Refined carbohydrates, often called simple carbohydrates or processed carbohydrates, are starch-based foods that have had many of the natural ingredients and nutrients stripped away. Refined carbs include processed sugars, simple sugars, or refined grains that have had their nutritious elements taken out.
White grains are made of three parts: the bran (the hard, fibrous outer shell of the grain), the endosperm (the white middle layer made mostly of carbs), and the germ (the nutrient-rich core containing healthy fats and vitamins). Refined grains are processed to remove the bran and the germ, leaving only the white endosperm which has few of the nutrients that the grain has in its original, whole form.
Refined vs. Complex Carbohydrates: What’s the Difference?
The main difference between refined carbohydrates and complex carbohydrates is in their chemical structures. Refined carbs are primarily made up of sugary starches and glucose while complex carbs have extra minerals, nutrients, and fibers. Because refined carbs have simpler structures, the body can digest and absorb them more quickly.
Health Characteristics of Refined Carbohydrates
Consult with a dietitian about how to maintain a healthy diet if you are concerned about the effects of refined carbs on your body. For some extra information, here are four characteristics of refined carbohydrates that can impact your health.
- High glycemic index: A glycemic index is a measure of how quickly a particular food breaks down and enters the bloodstream. Refined carbohydrates have been stripped of their fiber so your body can digest them rapidly. This means that they can make your insulin and blood sugar levels spike shortly after you eat them.
- Low nutrients: The two most nutritious parts of a whole grain—their bran (containing important nutrients like fiber, minerals, and B vitamins) and their germ (containing carbohydrates, fats, proteins, and minerals)—are removed when whole grains are refined into white grains.
- Low fiber: Refined grains do not have much fiber in them, which can be a problem if you are lacking dietary fiber or need a high fiber diet.

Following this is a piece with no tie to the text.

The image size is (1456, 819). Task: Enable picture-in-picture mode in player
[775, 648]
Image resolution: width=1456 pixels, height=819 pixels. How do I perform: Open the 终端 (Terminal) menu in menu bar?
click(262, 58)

- Highly caloric: Sugars and carbohydrates, which are high in calories and low in nutrients, are most of what remains after white carbs are processed. They are often called empty calories since the high calories have little nutritional value.
Examples of Refined Carbohydrates
You can often identify simple carbohydrates by the texture or by reading the nutrition facts and ingredients on the back of the package. Refined carbs will often be soft, like white bread or pastries, or will be very high in artificial sweeteners and added sugars. Here is a list of some examples of refined carbohydrates.
- White bread
- White flour
- Corn syrup
- Brown sugar
- High-fructose corn syrup
- Bagels and baked goods
- Tortillas
- White rice
- Candy
- Soda and sugary drinks
- Sugary breakfast cereals
- Pizza dough
- Granola bars
- Ice cream
- Table sugar
- Honey
- Fruit juice
Alternatives to Refined Carbohydrates
Complex carbs and whole foods, like whole grains and whole wheat, have a variety of macronutrients and health benefits that can be a part of a healthy diet. Here are some alternatives to refined carbohydrates if you’re looking to incorporate them into your diet.
- Wheat flour
- Whole-grain bread
- Oatmeal
- Brown rice
- Sweet potatoes
- Quinoa
- Bran cereal
- Non-starchy vegetables (broccoli, kale, cauliflower)
- Legumes and lentils
- Nuts
- Fruits
Healthy Questions
Functional foods are whole or fortified fare that can potentially provide health benefits when consumed as part of a regular diet. Since these foods have yet to be legally defined, it’s important that consumers research any claims related to nutritional value and consult an accredited nutritionist or dietician before incorporating new foods into their diets. This article is for educational and informational purposes only and is not a substitute for nutritional advice from a trained professional.